Wednesday, October 10, 2018

Something cheery for a change

Something cheery for a change, part two

While our eyes were fixed on the dumpster fire in Washington, D.C., Project Drawdown published a book illustrating a path toward a future in which the human species stops adding greenhouse gases to the atmosphere and starts sequestering carbon instead.

There are some surprises. Educating girls clearly leads to healthier, happier populations, but who knew it would have such a huge carbon impact?

This book will cheer you up. While you're waiting to get your hands on a copy, here's an interview with author Paul Hawken, who talks about some other surprises from the book's 100-item to-do list. Says Hawken:

"... studies show that the human brain is not wired to deal with future existential threats.

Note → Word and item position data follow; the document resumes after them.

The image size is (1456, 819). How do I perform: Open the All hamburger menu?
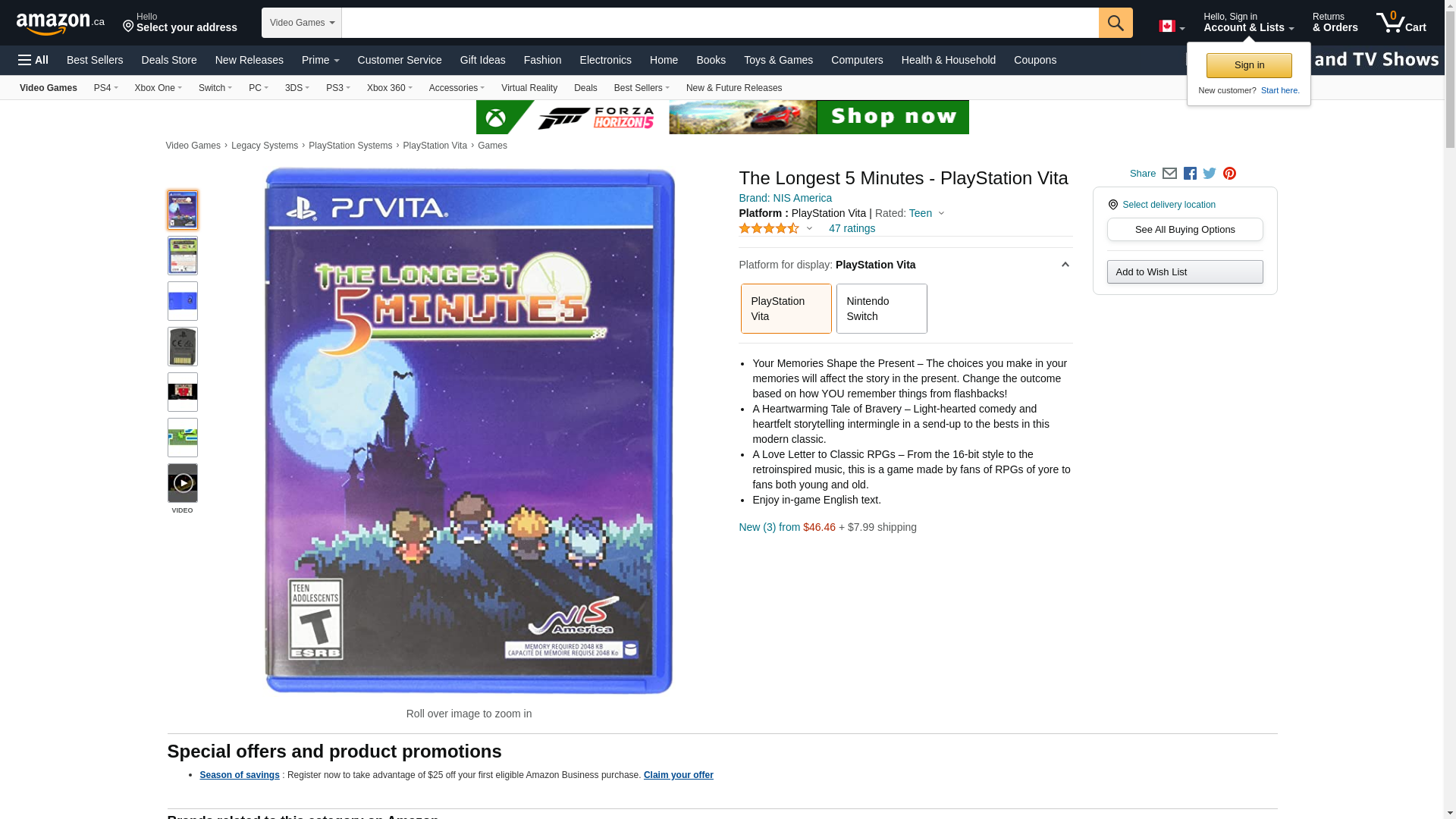tap(33, 60)
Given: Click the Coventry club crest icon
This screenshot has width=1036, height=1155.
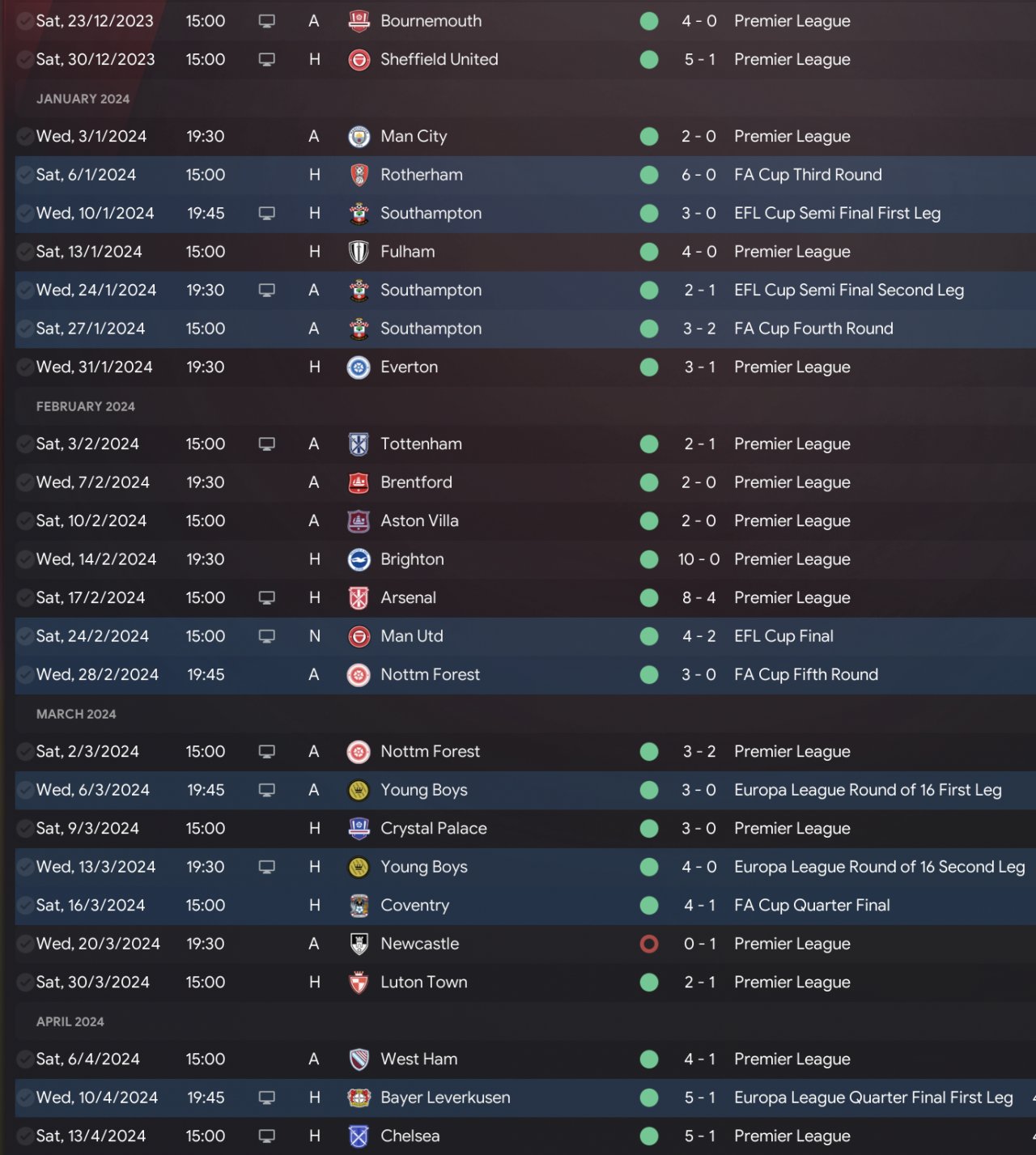Looking at the screenshot, I should tap(359, 906).
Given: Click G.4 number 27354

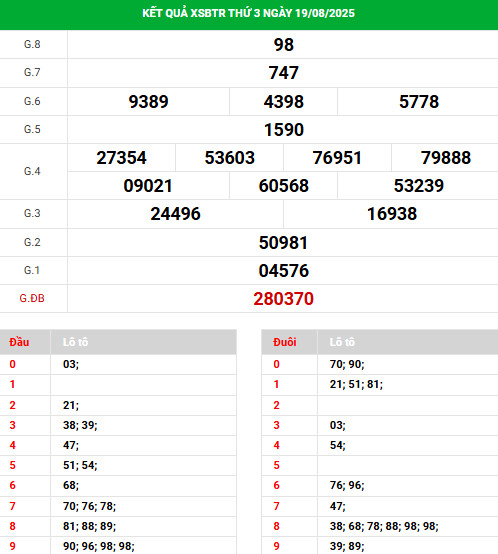Looking at the screenshot, I should pyautogui.click(x=121, y=158).
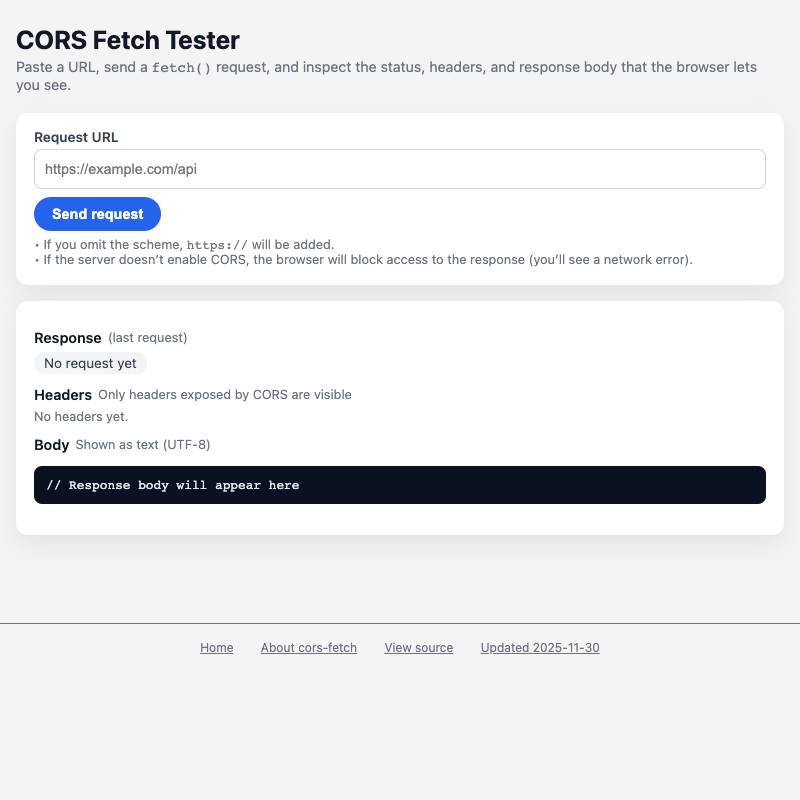800x800 pixels.
Task: Click the Request URL input field
Action: 400,168
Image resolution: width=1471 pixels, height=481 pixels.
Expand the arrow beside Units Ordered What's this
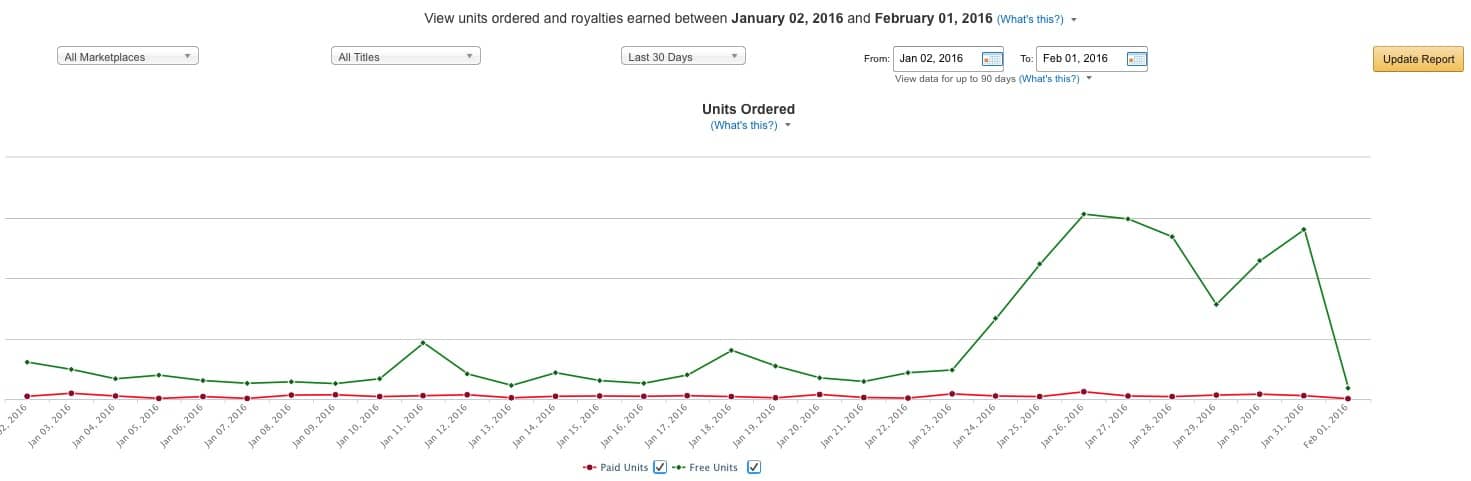click(x=788, y=126)
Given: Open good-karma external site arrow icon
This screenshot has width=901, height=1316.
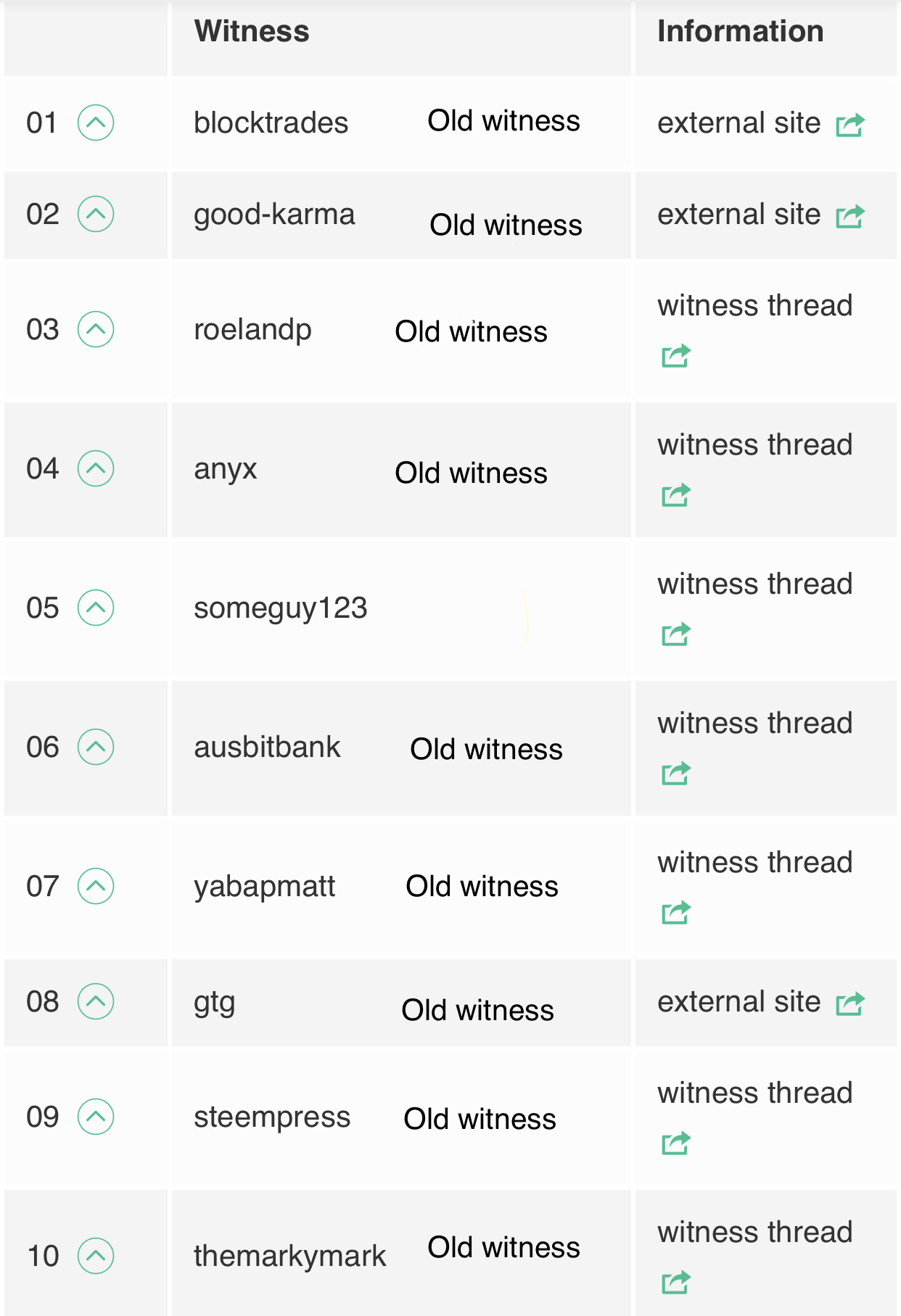Looking at the screenshot, I should [850, 216].
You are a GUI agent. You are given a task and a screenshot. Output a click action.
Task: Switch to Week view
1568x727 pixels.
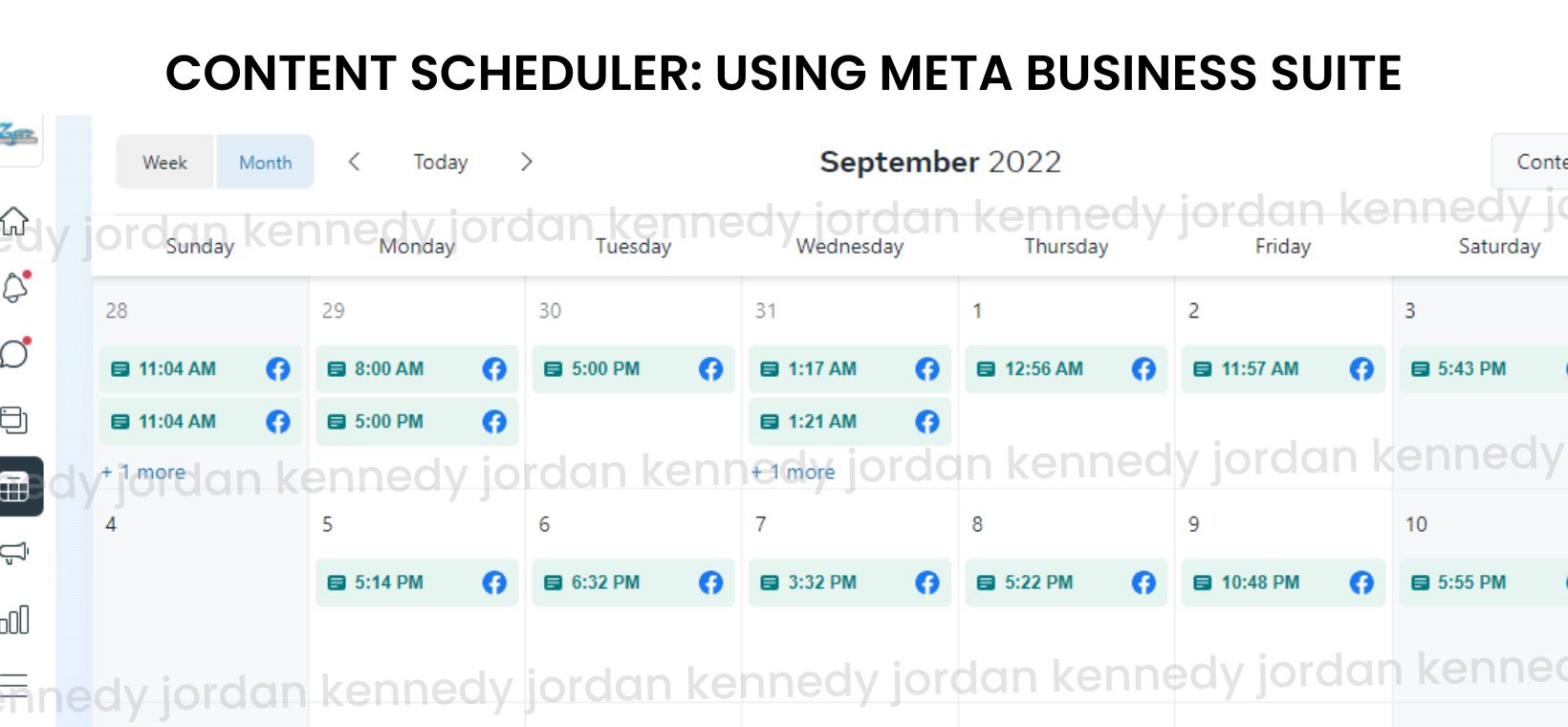point(164,163)
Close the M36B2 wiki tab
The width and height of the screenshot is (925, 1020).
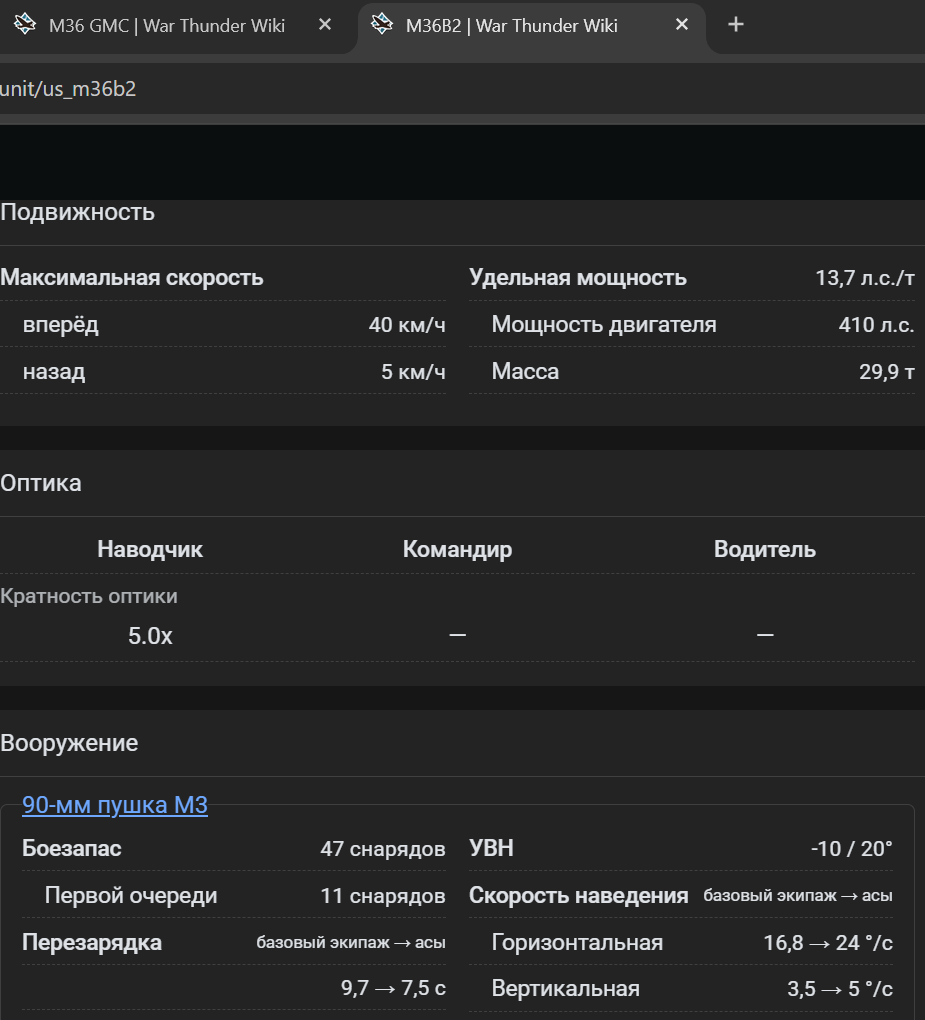(682, 25)
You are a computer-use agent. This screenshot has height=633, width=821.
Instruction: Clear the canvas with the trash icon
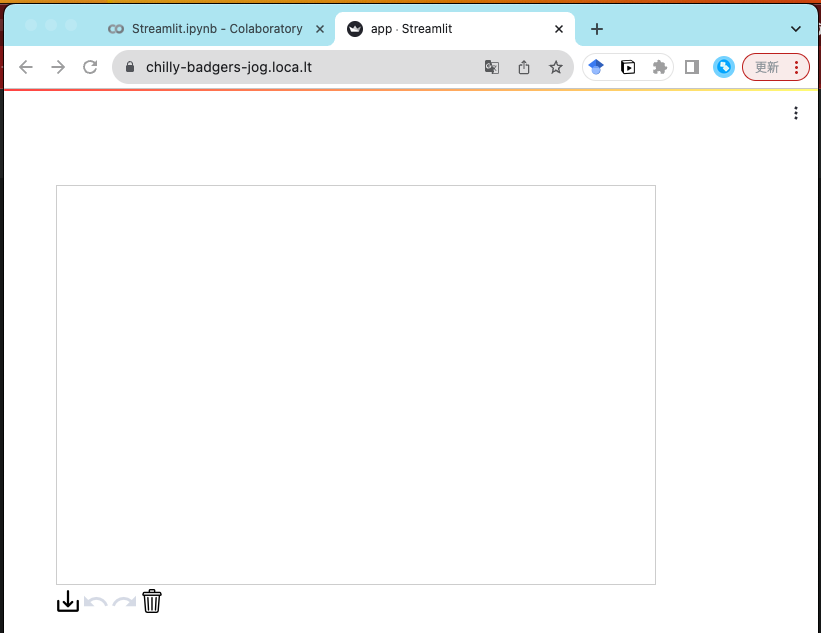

What we’re saying at Drawdown is that we’re going in through a locked back door to humanity, and the front door is wide open. That front door is needs assessment, what every human being needs, which is security, a living wage, jobs that give them a sense of purpose. We’re the only species without full employment, and never has been so much work been needed to be done. Regenerative development is development, whether it’s on an urban, transportation, housing, marine agriculture, or health level. It’s development that actually heals the future as opposed to stealing from it, which is what we’re doing today....

"We’re stealing our future and selling it. Regenerative development is the opposite. It’s not as though we have to say, 'OK, let’s do this for climate and this for biodiversity and this for human health.' The regenerative development addresses all of them simultaneously. That’s the front door."